Moro critica governador do DF por pedido de transferência de Marcola

Para Moro, reclamação tem "razões políticas" e não é a atitude "mais responsável"

Brasília – O ministro da Justiça e Segurança Pública, Sergio Moro, criticou nesta sexta-feira o governador do Distrito Federal, Ibaneis Rocha (MDB), que acionou o Supremo Tribunal Federal (STF) pedindo que Marcos Camacho, o Marcola, um dos líderes de uma facção de São Paulo, seja transferido do presídio federal de Brasília. Segundo Moro, para quem o governador tem feito as reclamações por “razões políticas”, a atitude de Ibaneis não é a “mais responsável”.

Desde o início do ano passado, quando Marcola foi transferido, o governador tem se queixado. Na quarta-feira, ele levou o assunto ao STF. No fim de dezembro, o Exército chegou a reforçar a segurança no entorno do presídio depois de surgir uma informação sobre um suposto plano de fuga. Para Moro, não há risco para a população do Distrito Federal.

“Não existe nenhum risco que possa justificar qualquer temor da população. Até se lamenta que esse tema seja trazido tantas vezes pelo governador, gerando a percepção equivocada de que haja alguma insegurança. Não penso que é a atitude mais responsável”, criticou o ministro.

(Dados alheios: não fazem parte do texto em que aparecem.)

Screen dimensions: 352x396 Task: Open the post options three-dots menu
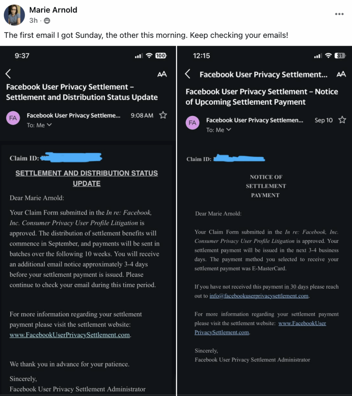pyautogui.click(x=339, y=14)
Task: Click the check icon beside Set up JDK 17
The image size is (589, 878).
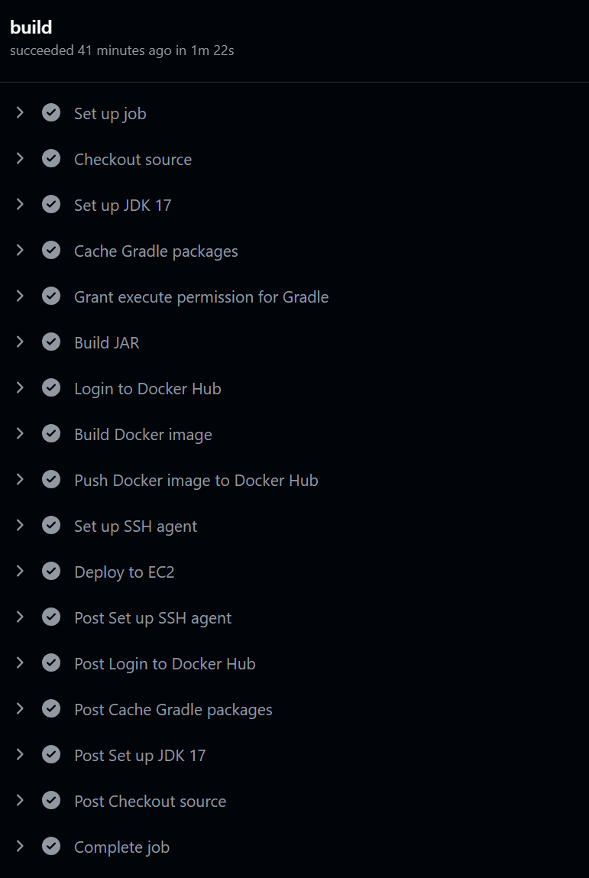Action: [51, 204]
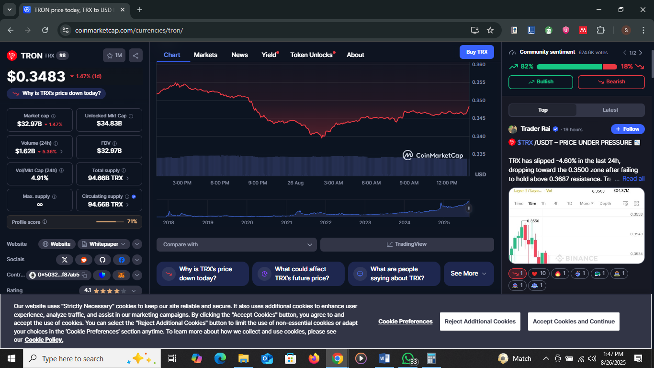Click the share icon next to TRON
Screen dimensions: 654x368
135,56
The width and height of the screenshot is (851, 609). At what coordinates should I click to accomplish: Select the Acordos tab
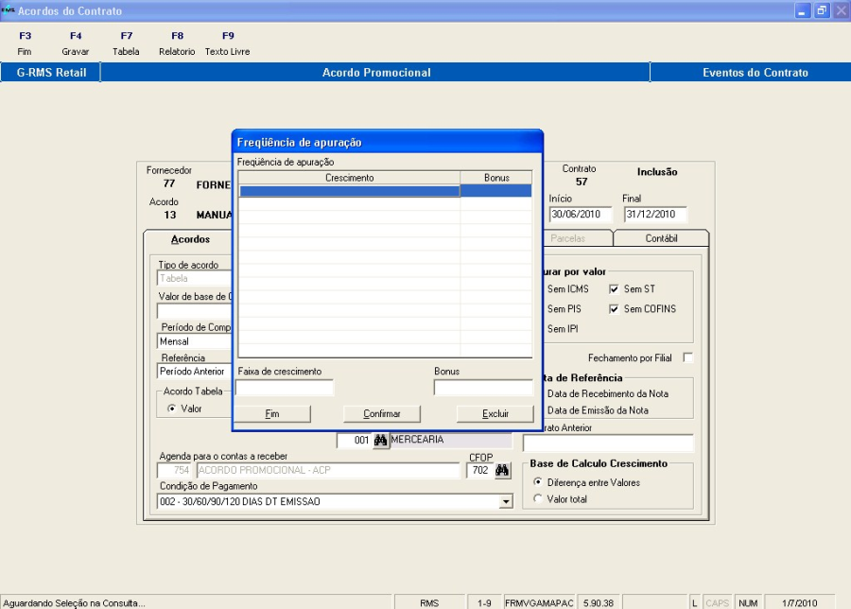190,239
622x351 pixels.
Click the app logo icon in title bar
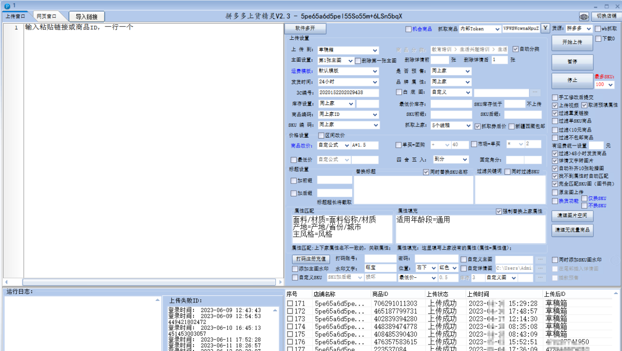(x=6, y=6)
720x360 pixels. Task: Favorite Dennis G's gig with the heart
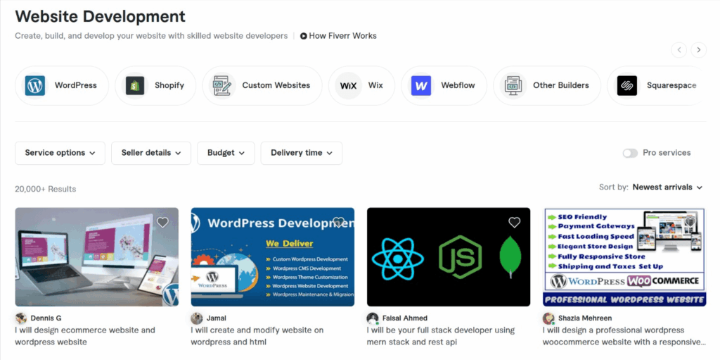pos(162,223)
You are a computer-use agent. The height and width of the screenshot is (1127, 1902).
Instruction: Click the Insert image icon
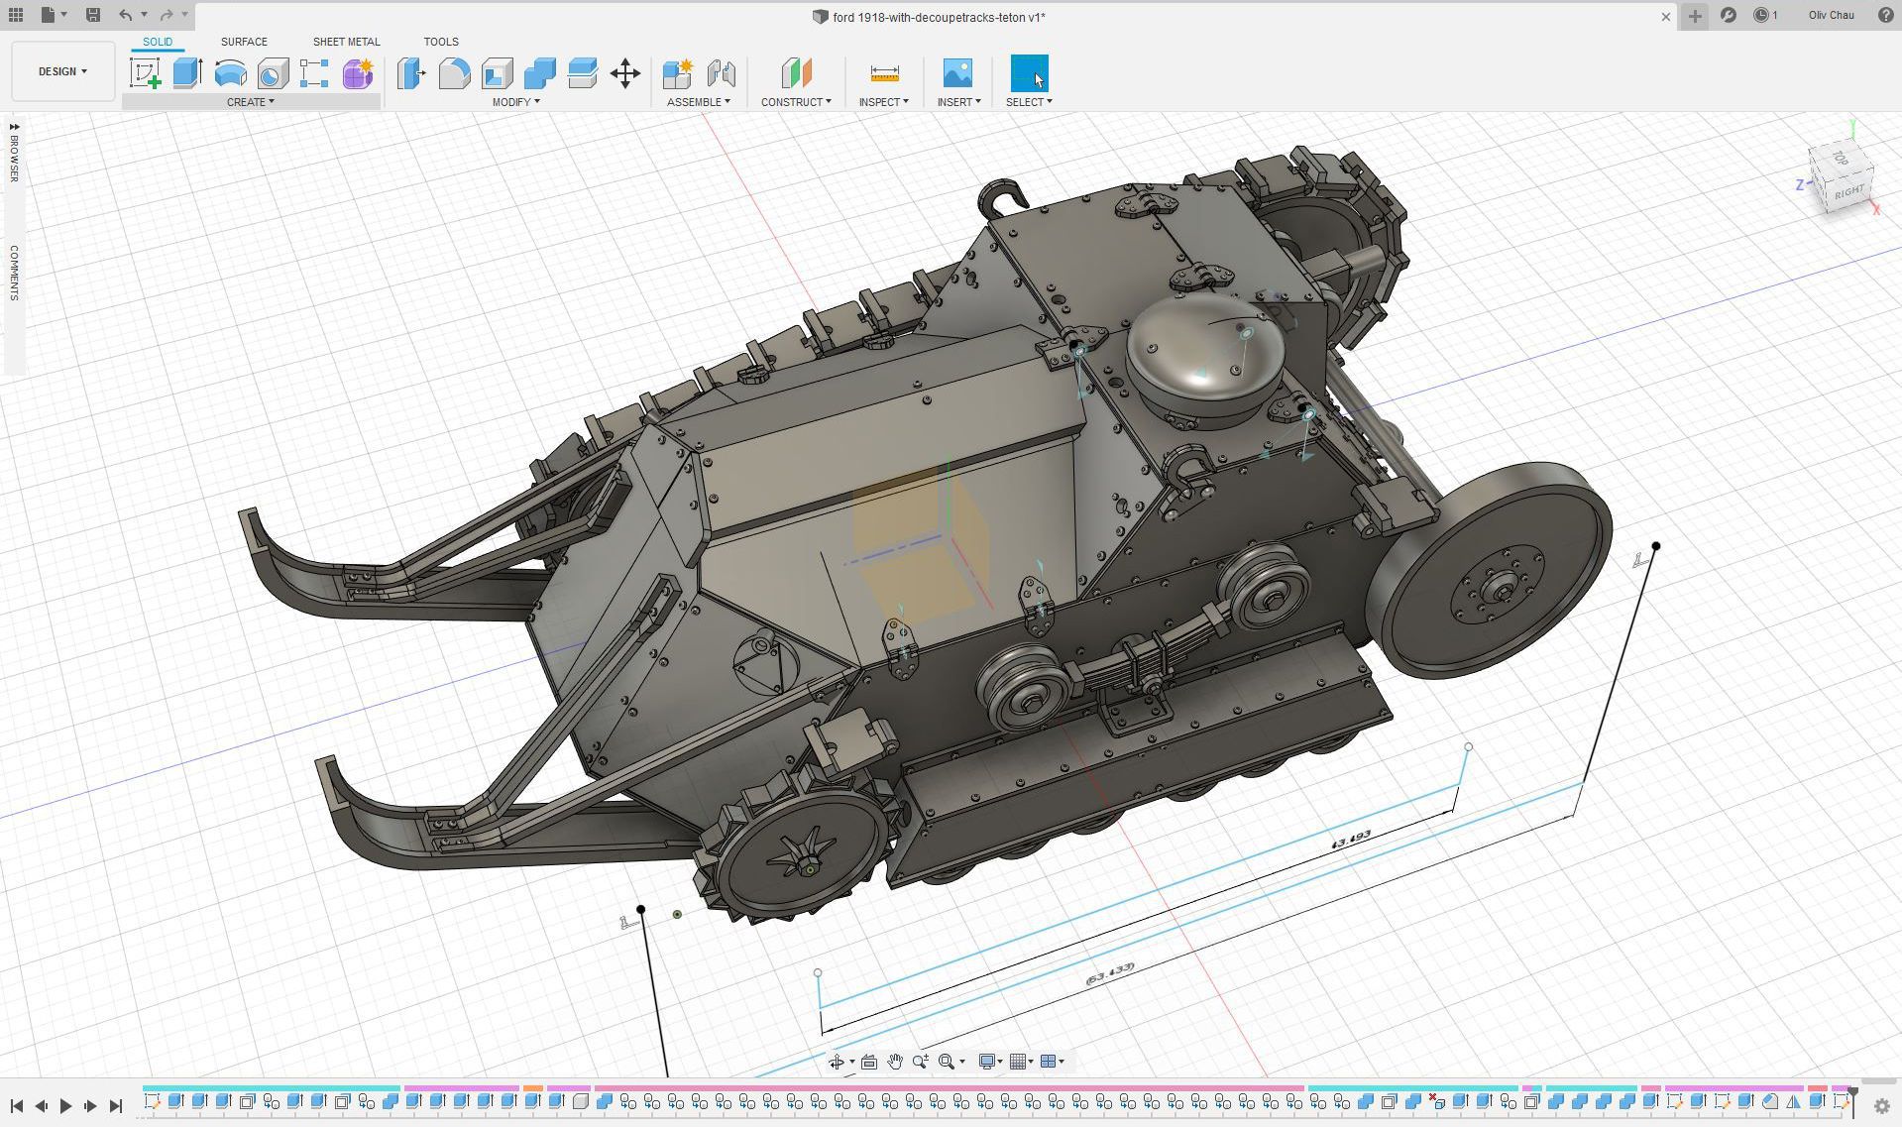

Moro afirmou que não há registros de rebeliões em nenhum presídio federal, tampouco da entrada de celulares. Ele afirmou que o regime dentro das unidades é de “absoluto rigor”. Além de Brasília, há presídios federais em Catanduvas (PR), Porto Velho (RO), Mossoró (RN) e Campo Grande (MS). Há atualmente 616 detentos no sistema federal, que recebe os presos tidos como mais perigosos.

“Única pessoa que tem reclamado sobre essa permanência é o governador do Distrito Federal, a meu ver mais por razões políticas do que por razões concretas. Não vi nenhuma reverberação dessa reclamação na sociedade do Distrito Federal”, disse Moro.

O episódio é mais um capítulo do desconforto entre o ministro e o governo do Distrito Federal. No mês passado, o secretário de Segurança do Distrito Federal, Anderson Torres, foi um dos mais ferrenhos defensores da recriação do Ministério da Segurança Pública, deixando Moro só com a Justiça. Auxiliares do ministro atribuem também a França, que é delegado da Polícia Federal. O movimento que tentou tirar do cargo o diretor-geral da corporação, Maurício Valeixo, no ano passado.